> JOB A
Render the records, from the line that contains "This screenshot has height=2576, width=1220." down through the line that contains "In order to click on Suchen", as a Markdown table with the columns Row and Record line. Skip blank lines.

> SELECTED TEXT
Missing data modeling PreviousNext
Mplus Discussion > Missing Data Modeling >
 Kajsa Yang-Hansen posted on Monday, June 07, 2004 - 9:46 am
Are Missing data now allowed in, for example multi-level models with sample weight in Mplus 3? Thanks in advance.

Best, Kajsa.
 Linda K. Muthen posted on Monday, June 07, 2004 - 10:53 am
 CW posted on Tuesday, August 24, 2004 - 7:02 pm

I am fitting a CFA with 2 factors, 20 ordinal indicators, and missing data, with version 3. Though I don't fully understand the missing data methods in v.3 for categorical indicators, I think I prefer the EM ML variety over WLSMV with pairwise deletion.

I've read the descriptions of the ML, MLR and MLF estimators on p. 401 of the manual, but I don't know how to pick which one to use. Do you have any suggestions for how to choose?
 Linda K. Muthen posted on Tuesday, August 24, 2004 - 7:29 pm
I would use MLR.
 CW posted on Tuesday, August 24, 2004 - 9:51 pm
Ok, thanks for the reply. Why that one?

Also, I tried to fit a one-factor model with correlated errors using MLR and it said:


What does this mean?
 Linda K. Muthen posted on Wednesday, August 25, 2004 - 6:52 am
MLR gives robust standard errors. I would have to see your output to answer the question about the error message. Please send it to support@statmodel.com.

> JOB B
Write the next part of the Mplus missing-data discussion thread, picking up after its last post.

> INPUT ROWS

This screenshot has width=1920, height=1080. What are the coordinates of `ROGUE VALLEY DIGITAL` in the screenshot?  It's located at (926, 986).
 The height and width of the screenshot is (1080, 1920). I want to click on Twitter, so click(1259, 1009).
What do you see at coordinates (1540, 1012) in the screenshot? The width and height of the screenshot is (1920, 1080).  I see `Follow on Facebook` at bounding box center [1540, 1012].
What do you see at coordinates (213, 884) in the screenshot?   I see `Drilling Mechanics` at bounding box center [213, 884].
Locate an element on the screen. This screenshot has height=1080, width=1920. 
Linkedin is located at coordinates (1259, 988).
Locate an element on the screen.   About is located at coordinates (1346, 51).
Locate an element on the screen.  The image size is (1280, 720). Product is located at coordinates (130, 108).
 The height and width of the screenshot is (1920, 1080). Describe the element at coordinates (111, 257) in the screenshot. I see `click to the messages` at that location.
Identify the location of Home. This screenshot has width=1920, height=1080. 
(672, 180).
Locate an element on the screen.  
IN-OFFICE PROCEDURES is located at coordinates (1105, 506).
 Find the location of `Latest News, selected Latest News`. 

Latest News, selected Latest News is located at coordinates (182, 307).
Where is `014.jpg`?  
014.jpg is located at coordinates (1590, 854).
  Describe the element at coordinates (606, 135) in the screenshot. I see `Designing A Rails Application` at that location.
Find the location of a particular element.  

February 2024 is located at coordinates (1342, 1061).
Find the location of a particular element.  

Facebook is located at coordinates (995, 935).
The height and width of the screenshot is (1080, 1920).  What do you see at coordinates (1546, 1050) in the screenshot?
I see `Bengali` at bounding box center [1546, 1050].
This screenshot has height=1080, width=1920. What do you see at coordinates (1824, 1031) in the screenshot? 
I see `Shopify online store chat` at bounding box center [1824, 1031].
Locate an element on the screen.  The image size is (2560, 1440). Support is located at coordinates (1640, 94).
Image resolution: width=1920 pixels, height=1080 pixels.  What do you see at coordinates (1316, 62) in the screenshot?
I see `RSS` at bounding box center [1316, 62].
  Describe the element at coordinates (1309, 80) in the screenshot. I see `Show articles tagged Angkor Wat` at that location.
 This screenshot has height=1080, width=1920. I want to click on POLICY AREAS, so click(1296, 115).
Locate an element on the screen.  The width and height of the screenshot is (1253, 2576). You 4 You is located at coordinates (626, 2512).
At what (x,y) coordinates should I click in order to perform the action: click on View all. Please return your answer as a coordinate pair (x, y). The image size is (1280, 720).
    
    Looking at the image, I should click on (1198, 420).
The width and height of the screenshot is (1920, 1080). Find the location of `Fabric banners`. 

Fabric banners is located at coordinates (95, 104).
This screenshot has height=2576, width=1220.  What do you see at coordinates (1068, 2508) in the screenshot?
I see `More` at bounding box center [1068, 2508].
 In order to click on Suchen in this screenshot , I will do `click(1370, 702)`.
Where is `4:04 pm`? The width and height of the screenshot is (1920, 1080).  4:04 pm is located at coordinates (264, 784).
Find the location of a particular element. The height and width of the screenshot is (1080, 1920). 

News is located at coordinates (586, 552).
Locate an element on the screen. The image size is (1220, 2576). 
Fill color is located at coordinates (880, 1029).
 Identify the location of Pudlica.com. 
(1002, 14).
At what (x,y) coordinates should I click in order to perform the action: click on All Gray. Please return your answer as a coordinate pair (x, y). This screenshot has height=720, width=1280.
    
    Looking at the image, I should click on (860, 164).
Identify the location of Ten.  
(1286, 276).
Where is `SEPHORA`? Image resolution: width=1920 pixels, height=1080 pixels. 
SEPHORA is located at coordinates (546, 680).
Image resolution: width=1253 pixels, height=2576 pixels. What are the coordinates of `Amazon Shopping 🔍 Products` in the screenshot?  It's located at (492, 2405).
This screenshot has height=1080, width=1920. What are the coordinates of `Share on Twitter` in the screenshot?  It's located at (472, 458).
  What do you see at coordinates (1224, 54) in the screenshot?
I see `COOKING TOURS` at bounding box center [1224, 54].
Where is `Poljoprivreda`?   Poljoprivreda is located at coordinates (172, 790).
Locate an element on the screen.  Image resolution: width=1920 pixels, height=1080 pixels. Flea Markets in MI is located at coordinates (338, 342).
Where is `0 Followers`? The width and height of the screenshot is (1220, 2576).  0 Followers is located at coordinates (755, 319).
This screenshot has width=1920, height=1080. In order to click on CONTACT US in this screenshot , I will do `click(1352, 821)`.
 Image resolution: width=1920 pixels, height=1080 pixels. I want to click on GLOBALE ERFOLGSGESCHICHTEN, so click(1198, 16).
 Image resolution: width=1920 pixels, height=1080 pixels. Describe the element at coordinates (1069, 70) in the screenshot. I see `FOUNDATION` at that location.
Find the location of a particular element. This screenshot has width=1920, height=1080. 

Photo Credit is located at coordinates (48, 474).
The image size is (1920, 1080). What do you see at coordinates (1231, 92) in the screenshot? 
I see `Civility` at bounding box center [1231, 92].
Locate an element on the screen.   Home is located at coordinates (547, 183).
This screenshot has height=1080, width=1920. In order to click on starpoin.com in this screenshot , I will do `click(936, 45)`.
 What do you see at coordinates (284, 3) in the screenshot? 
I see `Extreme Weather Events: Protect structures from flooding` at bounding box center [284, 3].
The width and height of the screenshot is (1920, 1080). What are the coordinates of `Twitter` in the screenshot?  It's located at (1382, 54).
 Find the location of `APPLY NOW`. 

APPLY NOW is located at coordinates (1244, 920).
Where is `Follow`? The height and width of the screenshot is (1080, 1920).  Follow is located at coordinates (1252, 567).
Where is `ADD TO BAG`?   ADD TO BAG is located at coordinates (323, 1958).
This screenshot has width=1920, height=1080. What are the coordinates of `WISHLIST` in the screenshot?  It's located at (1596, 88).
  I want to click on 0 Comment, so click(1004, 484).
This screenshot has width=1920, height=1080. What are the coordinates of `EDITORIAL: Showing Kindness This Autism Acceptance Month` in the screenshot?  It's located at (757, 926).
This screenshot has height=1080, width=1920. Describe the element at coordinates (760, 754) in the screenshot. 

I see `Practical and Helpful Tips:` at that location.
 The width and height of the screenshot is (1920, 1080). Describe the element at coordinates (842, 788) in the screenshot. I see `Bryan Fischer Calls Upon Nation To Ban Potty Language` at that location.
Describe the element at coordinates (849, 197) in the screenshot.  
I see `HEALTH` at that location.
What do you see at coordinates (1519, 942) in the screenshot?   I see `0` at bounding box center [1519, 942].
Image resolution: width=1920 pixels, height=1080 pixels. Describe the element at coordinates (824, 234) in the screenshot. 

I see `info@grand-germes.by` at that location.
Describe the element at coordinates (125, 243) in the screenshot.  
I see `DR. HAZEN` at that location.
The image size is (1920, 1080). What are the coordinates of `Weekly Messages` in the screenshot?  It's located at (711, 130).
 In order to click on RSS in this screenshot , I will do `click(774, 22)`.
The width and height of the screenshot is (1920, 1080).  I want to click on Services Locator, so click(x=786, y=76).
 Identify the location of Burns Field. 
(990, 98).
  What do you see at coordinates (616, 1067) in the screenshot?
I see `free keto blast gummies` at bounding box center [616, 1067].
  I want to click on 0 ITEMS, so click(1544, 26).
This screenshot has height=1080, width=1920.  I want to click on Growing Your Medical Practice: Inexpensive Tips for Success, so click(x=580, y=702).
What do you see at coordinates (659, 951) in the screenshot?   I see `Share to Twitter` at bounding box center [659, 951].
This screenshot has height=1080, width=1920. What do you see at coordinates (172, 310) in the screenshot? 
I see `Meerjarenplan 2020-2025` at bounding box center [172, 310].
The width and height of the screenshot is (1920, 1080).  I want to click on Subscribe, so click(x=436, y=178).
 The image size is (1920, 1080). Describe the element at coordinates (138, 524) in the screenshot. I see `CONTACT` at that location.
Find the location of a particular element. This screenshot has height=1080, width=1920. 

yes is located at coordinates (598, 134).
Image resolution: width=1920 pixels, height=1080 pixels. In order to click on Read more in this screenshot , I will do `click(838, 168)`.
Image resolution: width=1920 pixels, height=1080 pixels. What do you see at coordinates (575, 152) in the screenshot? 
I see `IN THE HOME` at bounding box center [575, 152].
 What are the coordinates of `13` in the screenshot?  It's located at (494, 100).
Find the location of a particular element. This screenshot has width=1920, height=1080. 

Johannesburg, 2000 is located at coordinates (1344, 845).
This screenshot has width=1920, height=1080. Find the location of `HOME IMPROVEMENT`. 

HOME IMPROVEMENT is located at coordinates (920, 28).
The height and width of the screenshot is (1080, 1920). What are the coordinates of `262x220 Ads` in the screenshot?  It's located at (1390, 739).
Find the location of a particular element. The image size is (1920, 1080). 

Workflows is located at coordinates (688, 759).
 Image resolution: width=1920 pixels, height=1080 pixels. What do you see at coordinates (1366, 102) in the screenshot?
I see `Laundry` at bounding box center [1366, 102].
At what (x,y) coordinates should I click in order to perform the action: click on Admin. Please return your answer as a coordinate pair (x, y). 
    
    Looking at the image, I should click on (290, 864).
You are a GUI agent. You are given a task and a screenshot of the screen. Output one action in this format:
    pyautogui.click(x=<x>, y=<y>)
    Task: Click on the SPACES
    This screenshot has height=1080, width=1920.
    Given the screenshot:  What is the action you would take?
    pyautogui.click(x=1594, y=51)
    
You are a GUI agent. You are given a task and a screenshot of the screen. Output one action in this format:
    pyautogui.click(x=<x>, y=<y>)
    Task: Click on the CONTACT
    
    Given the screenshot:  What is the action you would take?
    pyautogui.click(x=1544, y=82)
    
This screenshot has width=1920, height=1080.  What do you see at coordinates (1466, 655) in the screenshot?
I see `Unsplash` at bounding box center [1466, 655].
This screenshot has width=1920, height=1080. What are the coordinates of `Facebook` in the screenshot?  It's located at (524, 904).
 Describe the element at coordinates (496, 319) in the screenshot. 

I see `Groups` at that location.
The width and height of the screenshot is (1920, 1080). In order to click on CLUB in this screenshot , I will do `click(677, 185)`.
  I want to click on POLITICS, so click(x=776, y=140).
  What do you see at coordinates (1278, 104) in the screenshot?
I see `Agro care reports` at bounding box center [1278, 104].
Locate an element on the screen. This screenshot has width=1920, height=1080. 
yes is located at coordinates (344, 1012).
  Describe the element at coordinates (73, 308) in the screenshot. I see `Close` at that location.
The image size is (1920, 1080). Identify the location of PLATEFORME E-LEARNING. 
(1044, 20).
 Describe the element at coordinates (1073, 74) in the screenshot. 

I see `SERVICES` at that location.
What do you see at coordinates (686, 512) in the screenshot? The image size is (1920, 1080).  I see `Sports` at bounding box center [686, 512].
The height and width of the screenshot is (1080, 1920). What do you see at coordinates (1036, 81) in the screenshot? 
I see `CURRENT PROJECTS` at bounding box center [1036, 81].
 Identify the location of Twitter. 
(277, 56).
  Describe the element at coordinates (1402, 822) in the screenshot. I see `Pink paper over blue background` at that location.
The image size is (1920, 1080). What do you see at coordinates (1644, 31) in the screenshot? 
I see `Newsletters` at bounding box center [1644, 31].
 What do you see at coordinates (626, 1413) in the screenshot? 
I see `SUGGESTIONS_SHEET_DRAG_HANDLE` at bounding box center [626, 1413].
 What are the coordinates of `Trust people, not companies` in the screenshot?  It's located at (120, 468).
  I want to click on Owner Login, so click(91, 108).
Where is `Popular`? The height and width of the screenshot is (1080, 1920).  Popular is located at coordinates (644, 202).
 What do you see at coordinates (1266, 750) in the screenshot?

> TASK RESPONSE A
| Row | Record line |
|---|---|
| 1 | This screenshot has height=2576, width=1220.  What do you see at coordinates (1068, 2508) in the screenshot? |
| 2 | I see `More` at bounding box center [1068, 2508]. |
| 3 |  In order to click on Suchen in this screenshot , I will do `click(1370, 702)`. |

> TASK RESPONSE B
 Anonymous posted on Tuesday, November 02, 2004 - 1:46 pm
Is there a Mplus technical report and / or Muthén paper available which details the ways Mplus handles MAR missing data in a MLSEM ?
 Linda K. Muthen posted on Tuesday, November 02, 2004 - 2:52 pm
Techincial Appendix 6 which is available at the Mplus website discusses missing data. Also, the following reference:

Little, R.J., & Rubin, D.B. (2002). Statistical analysis with missing data. Second edition. New York: John Wiley & Sons.
 Anonymous posted on Tuesday, November 02, 2004 - 3:03 pm
Thank you.

I sounds like, in short, Mplus uses the conventional EM fix -- substituting in the sufficient statistics during the E-step, iterating, re-substituting, etc..

I assume this same procedure is used for missing data both at Level-1 and Level-2 of a MLSEM ?
 Linda K. Muthen posted on Tuesday, November 02, 2004 - 3:17 pm
Yes, it is.
 krisitne amlund hagen posted on Thursday, November 13, 2008 - 6:03 am
In my RCT, our participants are assessed at waves 1, 3, and 4. Missingness was not a problem from w1 to w3. But now, at w4 or follow-up, all the "problematic" children in the control group have been lost, leaving us with a "super control group" to which our experimental group is being compared. Both Wave 1 and wave 3 problem-scales predict drop-out in the control group (the greater the problems the more likely they are to drop out), but are unrelated to drop-out in the exp group.

Please help me with the specific Mplus command that takes this "uneven missingness" into consideration. Do I have to apply weights to anything? If so, how do I calculate the weights?

Thank you!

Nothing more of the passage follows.